Tuesday, October 02, 2007

3000 Hours Painlessly Donated

This article is amazing. It has to do with the effort to scan books so that they can be accessed electronically, and the issues that optical character readers (OCR's) have deciphering distorted or poor-quality texts. You know those words that you have to type in to comment at websites or to search for tickets at Ticketmaster? This program feeds words that the OCR fails to recognize into those sites, so that humans logging into websites effectively correct the OCR's mangled version of the text. So people are painlessly donating 3000 hours a day to the effort of digitizing books. How awesome is that?

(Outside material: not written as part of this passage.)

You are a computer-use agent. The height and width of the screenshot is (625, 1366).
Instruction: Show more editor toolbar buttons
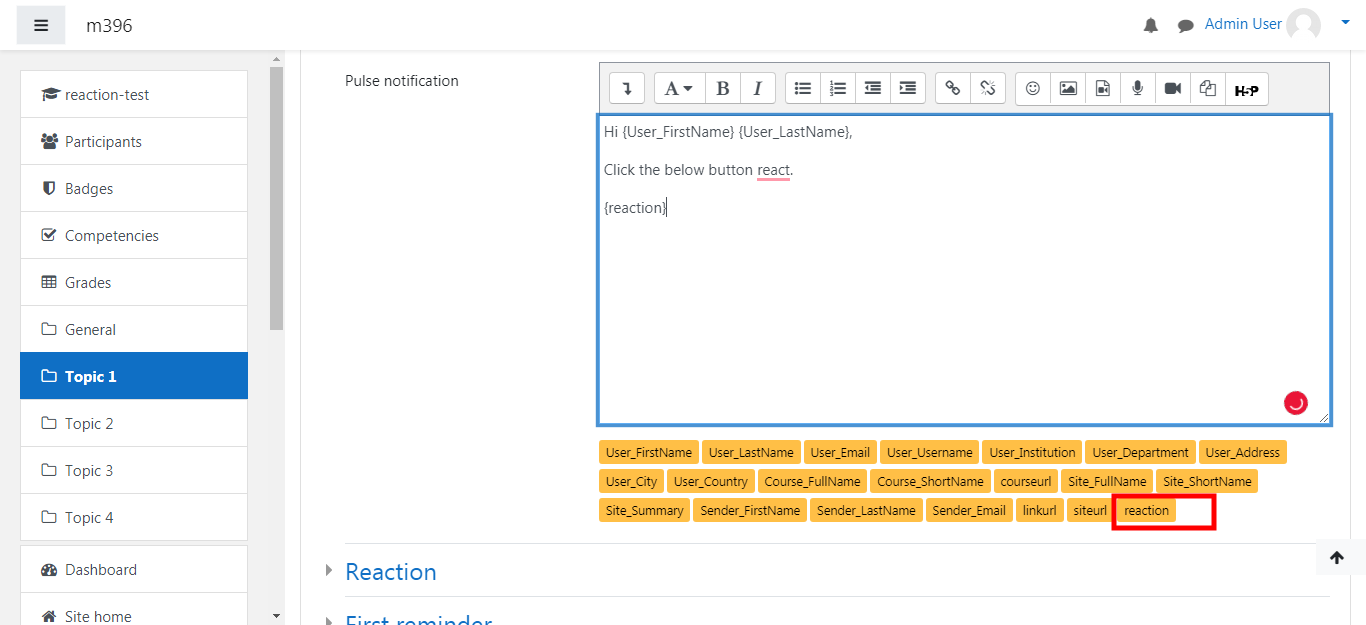point(627,89)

My only issue with the article is this. How on earth do you get CAPTCHA out of Completely Automated Turing Test To Tell Computers and Humans Apart? I get CATTTTCHA. Does the P somehow mean that there are four T's?

2 comments:

roborob said...

Don't forget: those CAPTCHAs also prevent spam from showing up in your comments section. Not nearly as cool as digitization of distorted and poor-quality texts, of course - but oh so effective.

Katy said...

Yeah, I wasn't discounting the original purpose at all (they also prevent bots from signing up for e-mail with which to spam us, and I assume the ticketmaster sign-in prevents bots from buying all the tickets so that we have to buy them at even more ludicrously marked-up prices). But I think it's pure genius to get people to work for you without realizing it. Now if only I could master this art at my job...